Susan Grayzel

2024 Faculty Researcher of the Year Award Nominee

College of Humanities and Social Sciences | History

Susan Grayzel

From her A.B. in History & Literature at Harvard through her PhD in History at UC Berkeley to her ongoing teaching and scholarship, Susan R. Grayzel has been interested in interdisciplinary and collaborative research analyzing the catastrophic wars of the 20th century at the human level. Over the past quarter century, her publications have solidified her standing as a leading scholar of gender and modern war.

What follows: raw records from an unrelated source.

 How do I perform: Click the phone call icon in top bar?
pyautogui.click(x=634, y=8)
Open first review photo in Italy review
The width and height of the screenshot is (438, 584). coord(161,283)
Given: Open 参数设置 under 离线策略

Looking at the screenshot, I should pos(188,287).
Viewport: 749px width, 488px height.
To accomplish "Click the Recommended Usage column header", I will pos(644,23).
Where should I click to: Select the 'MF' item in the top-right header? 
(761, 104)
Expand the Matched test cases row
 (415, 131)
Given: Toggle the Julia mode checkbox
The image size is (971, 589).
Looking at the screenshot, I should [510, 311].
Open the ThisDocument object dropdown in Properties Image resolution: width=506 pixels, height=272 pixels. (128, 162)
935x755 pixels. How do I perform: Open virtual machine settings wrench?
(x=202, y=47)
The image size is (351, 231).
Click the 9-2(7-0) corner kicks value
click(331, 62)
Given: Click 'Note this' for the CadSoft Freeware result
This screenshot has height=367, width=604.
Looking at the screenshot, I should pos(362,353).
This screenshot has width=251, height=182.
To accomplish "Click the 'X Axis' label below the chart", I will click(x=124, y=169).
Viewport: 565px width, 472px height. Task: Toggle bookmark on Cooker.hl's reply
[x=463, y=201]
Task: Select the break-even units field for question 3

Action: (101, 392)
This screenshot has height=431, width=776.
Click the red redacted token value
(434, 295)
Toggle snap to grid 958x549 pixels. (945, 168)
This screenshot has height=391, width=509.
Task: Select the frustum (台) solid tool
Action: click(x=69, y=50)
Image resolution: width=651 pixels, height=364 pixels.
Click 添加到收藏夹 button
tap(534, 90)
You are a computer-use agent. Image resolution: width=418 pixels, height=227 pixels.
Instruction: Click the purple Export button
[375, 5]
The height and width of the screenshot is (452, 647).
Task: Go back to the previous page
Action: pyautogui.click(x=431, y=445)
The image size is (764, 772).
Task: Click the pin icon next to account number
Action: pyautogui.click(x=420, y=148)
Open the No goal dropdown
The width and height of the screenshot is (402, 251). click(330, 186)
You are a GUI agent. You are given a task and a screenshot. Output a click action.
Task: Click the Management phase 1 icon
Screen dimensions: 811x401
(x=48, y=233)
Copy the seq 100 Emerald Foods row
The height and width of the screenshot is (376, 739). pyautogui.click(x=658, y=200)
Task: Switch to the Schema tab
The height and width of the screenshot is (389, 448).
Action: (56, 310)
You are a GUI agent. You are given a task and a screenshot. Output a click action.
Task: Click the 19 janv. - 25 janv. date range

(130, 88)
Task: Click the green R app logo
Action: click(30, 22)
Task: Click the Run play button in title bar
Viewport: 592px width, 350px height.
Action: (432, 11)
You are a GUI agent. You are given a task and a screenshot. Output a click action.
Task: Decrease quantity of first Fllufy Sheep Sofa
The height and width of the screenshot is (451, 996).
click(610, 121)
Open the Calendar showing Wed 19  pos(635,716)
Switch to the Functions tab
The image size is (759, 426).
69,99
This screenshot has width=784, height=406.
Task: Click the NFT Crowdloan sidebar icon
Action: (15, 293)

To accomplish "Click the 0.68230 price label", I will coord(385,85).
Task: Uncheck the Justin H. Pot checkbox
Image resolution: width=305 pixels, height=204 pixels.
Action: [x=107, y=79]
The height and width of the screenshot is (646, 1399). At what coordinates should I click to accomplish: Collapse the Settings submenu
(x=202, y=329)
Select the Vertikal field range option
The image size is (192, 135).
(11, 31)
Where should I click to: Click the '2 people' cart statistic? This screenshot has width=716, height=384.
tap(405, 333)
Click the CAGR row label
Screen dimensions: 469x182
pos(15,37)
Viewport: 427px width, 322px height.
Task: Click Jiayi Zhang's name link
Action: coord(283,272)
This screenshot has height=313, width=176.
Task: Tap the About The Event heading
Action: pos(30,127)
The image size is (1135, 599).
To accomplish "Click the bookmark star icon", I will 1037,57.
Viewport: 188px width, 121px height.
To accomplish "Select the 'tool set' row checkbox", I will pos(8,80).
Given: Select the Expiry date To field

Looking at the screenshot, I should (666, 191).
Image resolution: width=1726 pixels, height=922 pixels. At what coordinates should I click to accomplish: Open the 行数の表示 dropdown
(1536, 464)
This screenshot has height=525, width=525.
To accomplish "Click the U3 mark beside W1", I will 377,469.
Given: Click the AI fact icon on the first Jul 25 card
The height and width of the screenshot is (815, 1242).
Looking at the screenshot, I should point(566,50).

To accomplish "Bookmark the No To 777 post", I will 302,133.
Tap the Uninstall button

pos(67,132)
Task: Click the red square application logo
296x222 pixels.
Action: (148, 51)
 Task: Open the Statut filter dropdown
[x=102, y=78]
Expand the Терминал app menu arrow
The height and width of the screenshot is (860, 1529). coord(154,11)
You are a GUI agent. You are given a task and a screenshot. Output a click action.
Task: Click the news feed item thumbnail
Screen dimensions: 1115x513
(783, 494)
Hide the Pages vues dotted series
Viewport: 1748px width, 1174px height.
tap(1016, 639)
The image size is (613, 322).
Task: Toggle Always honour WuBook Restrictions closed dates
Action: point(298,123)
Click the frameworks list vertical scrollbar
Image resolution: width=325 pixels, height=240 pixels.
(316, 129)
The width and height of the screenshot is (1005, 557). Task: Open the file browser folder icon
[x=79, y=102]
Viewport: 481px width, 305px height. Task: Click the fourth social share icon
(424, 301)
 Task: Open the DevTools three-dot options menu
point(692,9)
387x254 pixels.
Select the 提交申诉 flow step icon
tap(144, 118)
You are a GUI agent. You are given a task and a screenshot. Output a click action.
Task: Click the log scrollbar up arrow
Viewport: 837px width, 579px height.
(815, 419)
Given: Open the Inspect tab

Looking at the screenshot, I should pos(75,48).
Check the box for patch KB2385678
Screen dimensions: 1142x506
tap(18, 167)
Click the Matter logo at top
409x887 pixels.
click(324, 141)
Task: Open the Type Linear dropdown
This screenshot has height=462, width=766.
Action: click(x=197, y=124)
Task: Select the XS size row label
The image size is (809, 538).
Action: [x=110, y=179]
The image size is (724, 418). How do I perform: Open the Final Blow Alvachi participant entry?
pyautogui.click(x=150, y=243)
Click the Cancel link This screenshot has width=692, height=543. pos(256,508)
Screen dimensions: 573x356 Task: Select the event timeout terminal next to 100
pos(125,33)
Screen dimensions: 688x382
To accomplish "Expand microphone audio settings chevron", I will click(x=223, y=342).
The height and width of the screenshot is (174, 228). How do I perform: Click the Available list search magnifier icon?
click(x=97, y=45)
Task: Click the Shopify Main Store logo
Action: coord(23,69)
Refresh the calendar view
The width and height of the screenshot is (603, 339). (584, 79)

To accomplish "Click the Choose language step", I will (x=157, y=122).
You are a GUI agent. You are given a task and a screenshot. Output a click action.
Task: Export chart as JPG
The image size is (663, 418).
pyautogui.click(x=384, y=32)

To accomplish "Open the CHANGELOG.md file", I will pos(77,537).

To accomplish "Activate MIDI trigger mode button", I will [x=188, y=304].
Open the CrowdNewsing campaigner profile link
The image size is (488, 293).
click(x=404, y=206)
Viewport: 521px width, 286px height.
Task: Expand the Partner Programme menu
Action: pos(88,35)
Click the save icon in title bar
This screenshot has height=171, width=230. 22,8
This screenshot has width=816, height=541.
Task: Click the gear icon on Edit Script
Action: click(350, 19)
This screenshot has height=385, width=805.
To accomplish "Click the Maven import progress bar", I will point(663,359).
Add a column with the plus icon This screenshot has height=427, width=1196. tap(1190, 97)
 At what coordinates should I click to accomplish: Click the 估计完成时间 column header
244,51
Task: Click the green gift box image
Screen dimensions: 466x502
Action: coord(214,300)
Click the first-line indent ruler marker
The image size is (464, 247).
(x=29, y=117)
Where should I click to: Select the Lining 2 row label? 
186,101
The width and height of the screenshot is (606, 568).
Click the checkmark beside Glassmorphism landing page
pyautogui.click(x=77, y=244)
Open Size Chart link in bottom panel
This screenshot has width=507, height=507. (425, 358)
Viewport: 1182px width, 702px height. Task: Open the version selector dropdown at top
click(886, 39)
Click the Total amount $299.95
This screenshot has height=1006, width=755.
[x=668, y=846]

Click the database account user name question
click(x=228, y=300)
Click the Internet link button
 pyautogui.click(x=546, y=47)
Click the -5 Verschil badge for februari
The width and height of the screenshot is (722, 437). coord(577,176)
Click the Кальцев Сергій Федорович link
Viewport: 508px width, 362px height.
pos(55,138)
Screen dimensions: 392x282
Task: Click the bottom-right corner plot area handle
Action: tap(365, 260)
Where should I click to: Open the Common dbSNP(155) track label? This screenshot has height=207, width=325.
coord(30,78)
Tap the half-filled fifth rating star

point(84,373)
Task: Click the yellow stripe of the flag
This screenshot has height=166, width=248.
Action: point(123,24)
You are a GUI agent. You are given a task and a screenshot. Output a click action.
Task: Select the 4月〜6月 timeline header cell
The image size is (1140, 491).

In addition to her two textbooks (The First World War: A Brief History with Documents and Women and the First World War), her monographs include Women’s Identities at War: Gender, Motherhood, and Politics in Britain and France during the First World War (UNC Press, 1999, awarded the 2000 British Council Prize from the NACBS); At Home and Under Fire: Air Raids and Culture in Britain from the Great War to the Blitz (Cambridge University Press, 2012); and most recently, The Age of the Gas Mask: How British Civilians Faced the Terrors of Total War (Cambridge University Press, 2022), which traces state and individual responses to one of the first weapons of mass destruction. Since coming to USU, she has taught and developed a range of new classes, including one based on a 2021-23 NEH Dialogues on the Experience of War Grant with co-PI anthropologist Molly Cannon that aims to allow students to engage with veterans and military families to preserve the material culture and personal stories of modern war.